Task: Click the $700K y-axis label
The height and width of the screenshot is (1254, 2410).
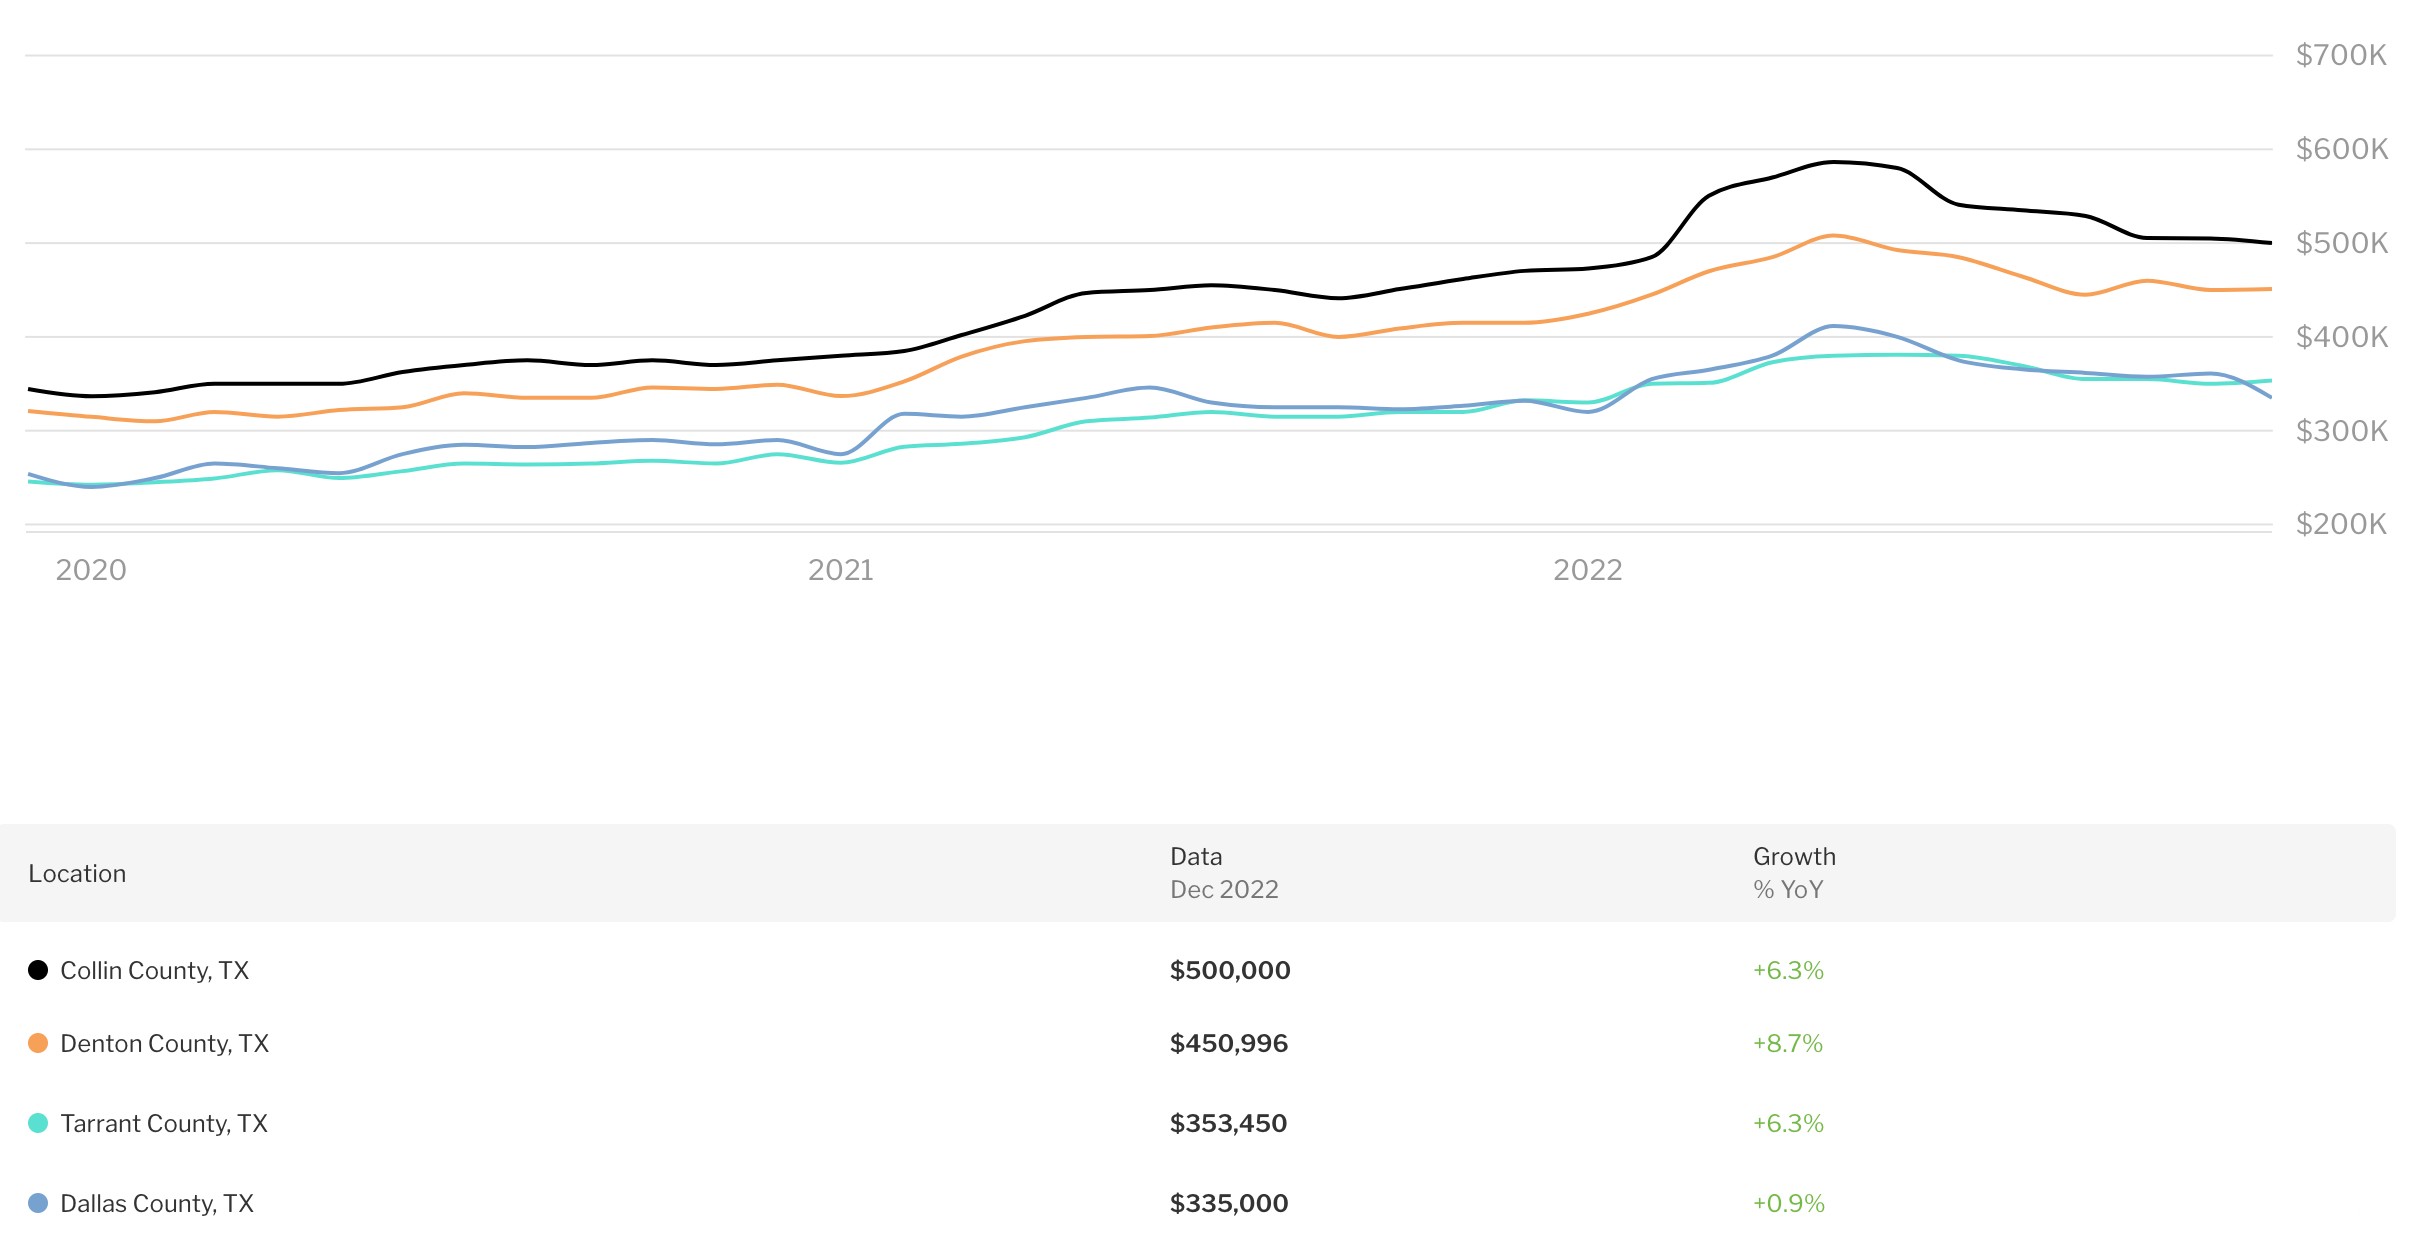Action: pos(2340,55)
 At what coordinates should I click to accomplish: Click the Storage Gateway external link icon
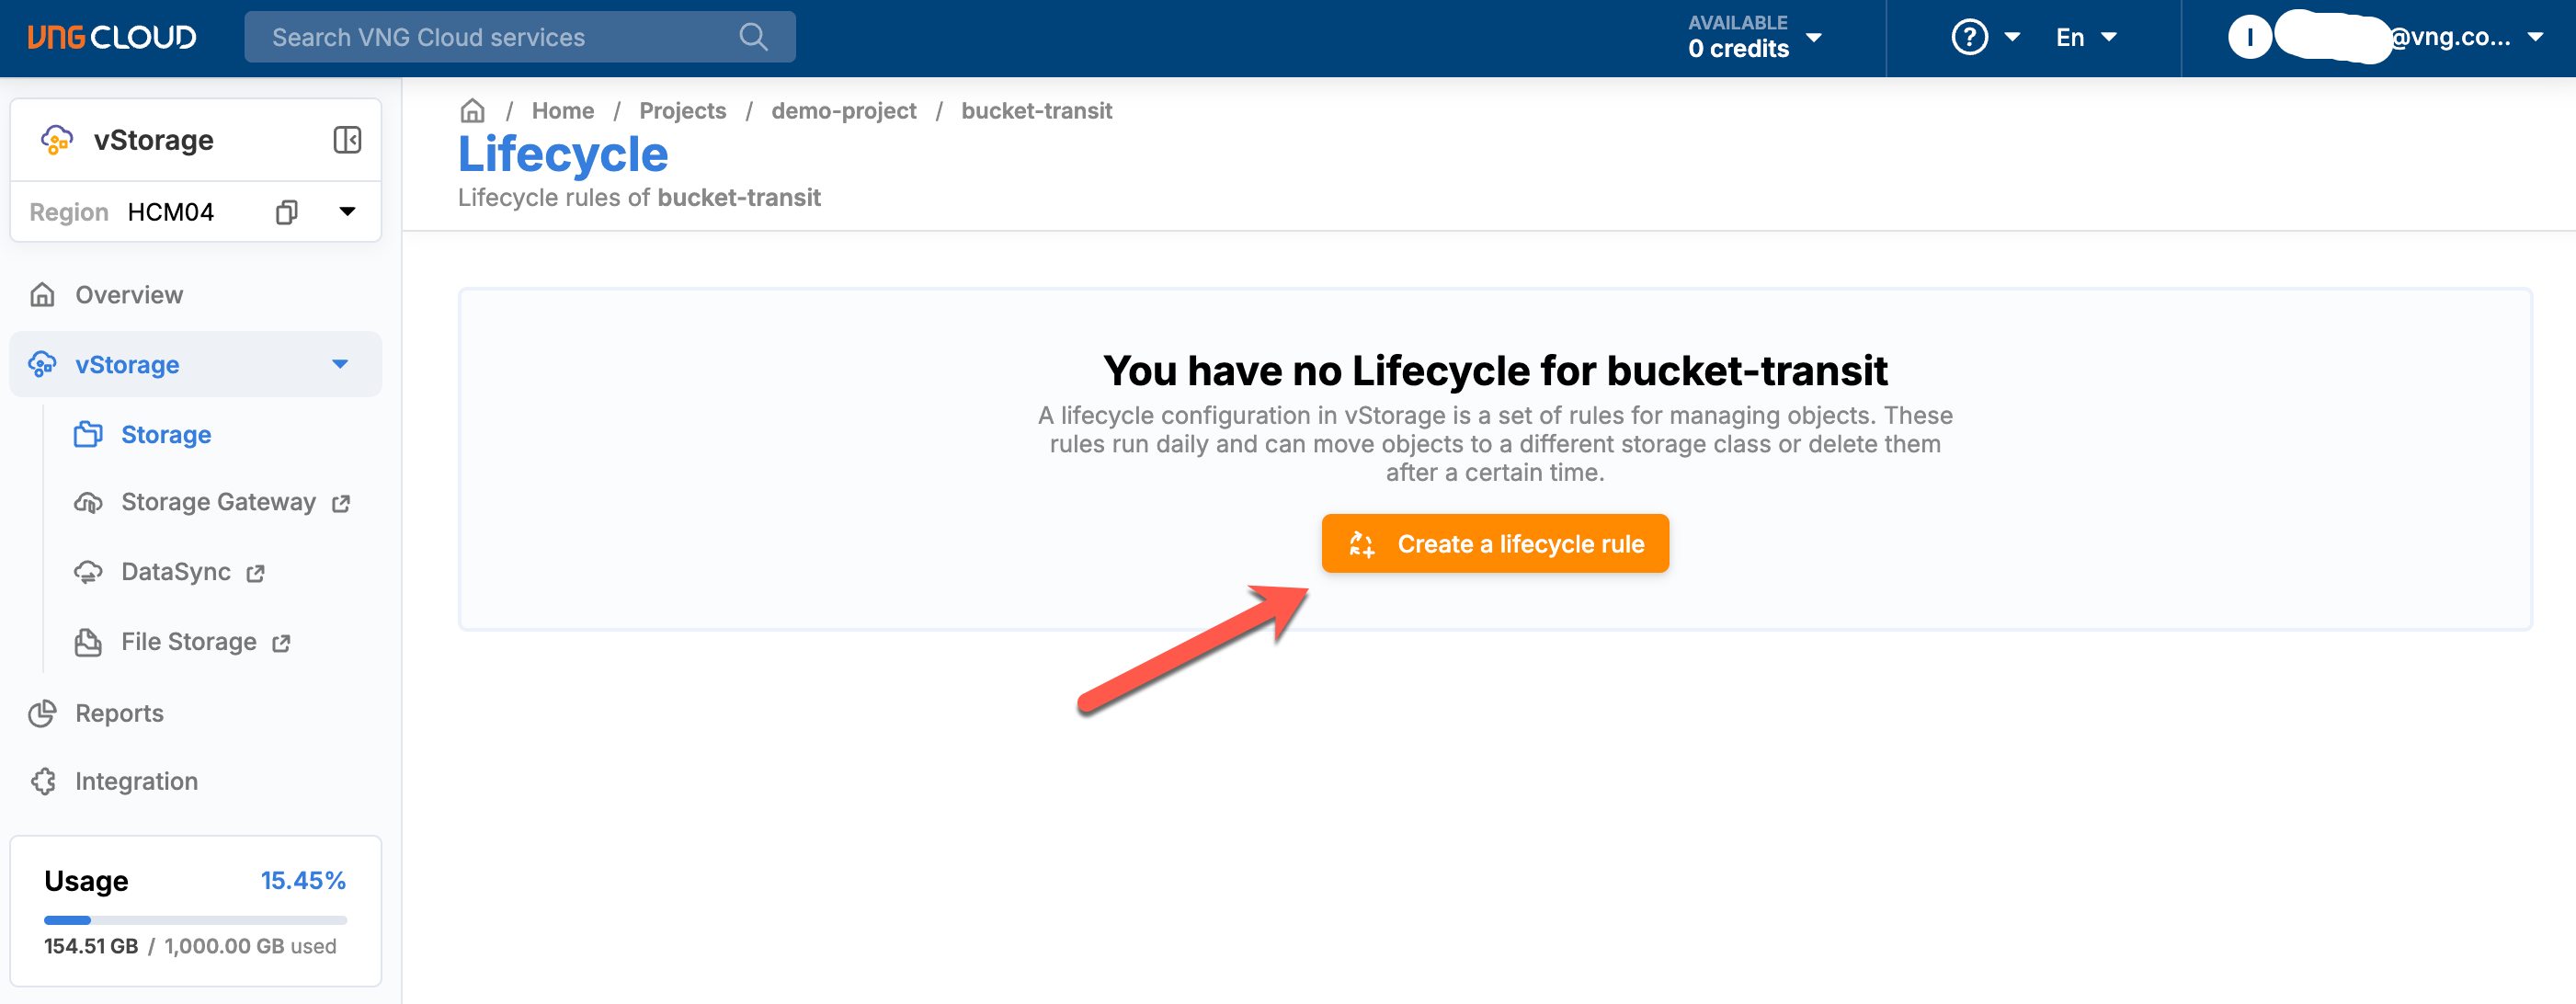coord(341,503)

=====

▸ **WHAT TO PRODUCE**: A faithful copy is needed: reproduce all of the data above, leaving the pictures out.

▸ **SOLUTION TO THIS PROBLEM**:
Task: Click the $700K y-axis label
The height and width of the screenshot is (1254, 2410).
Action: pos(2340,55)
 At what coordinates should I click to accomplish: Click the Storage Gateway external link icon
coord(341,503)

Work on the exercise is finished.